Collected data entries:
________________

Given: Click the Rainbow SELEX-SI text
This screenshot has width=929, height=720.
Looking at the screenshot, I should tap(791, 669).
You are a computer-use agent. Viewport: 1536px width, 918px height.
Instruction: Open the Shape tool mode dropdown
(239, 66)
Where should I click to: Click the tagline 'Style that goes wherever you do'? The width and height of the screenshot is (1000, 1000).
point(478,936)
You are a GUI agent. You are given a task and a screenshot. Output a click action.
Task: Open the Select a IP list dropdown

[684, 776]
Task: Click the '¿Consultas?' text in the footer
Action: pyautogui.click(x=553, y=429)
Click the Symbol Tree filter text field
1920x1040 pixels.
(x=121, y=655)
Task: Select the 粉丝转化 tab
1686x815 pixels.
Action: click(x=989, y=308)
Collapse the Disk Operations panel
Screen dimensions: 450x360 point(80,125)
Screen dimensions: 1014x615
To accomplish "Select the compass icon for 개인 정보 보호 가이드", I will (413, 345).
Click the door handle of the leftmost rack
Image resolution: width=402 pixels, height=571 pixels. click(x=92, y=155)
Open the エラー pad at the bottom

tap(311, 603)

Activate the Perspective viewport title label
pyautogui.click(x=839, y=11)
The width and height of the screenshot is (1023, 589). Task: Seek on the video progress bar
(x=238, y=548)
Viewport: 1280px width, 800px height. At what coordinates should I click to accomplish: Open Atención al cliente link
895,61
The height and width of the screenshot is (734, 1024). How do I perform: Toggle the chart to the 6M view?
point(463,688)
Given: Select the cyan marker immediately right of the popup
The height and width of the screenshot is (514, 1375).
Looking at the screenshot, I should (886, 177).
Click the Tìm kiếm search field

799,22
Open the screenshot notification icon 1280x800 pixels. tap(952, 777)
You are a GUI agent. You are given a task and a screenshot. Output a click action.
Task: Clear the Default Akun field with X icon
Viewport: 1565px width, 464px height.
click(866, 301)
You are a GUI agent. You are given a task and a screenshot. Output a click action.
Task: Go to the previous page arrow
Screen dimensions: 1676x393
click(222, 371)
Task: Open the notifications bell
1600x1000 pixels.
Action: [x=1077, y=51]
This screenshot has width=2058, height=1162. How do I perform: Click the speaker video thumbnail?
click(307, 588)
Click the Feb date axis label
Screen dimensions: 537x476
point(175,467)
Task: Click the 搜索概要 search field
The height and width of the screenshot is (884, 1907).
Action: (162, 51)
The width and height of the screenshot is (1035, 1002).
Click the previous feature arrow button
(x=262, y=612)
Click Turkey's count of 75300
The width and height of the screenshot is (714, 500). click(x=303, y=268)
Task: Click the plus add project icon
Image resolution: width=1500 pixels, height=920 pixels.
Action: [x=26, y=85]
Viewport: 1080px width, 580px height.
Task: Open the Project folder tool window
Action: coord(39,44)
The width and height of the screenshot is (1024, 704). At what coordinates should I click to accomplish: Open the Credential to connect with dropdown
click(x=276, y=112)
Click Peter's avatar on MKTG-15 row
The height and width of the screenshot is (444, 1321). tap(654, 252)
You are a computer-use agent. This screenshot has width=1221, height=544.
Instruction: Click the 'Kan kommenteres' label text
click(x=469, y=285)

________________

Exercise: When the line with "Click the Feb date axis label" is reached in the data above, start copying there, and copy each line exactly until the line with "Task: Click the plus add project icon" has been copied; copy nothing else.

Result of this task:
Click the Feb date axis label
Screen dimensions: 537x476
point(175,467)
Task: Click the 搜索概要 search field
The height and width of the screenshot is (884, 1907).
Action: (162, 51)
The width and height of the screenshot is (1035, 1002).
Click the previous feature arrow button
(x=262, y=612)
Click Turkey's count of 75300
The width and height of the screenshot is (714, 500). click(x=303, y=268)
Task: Click the plus add project icon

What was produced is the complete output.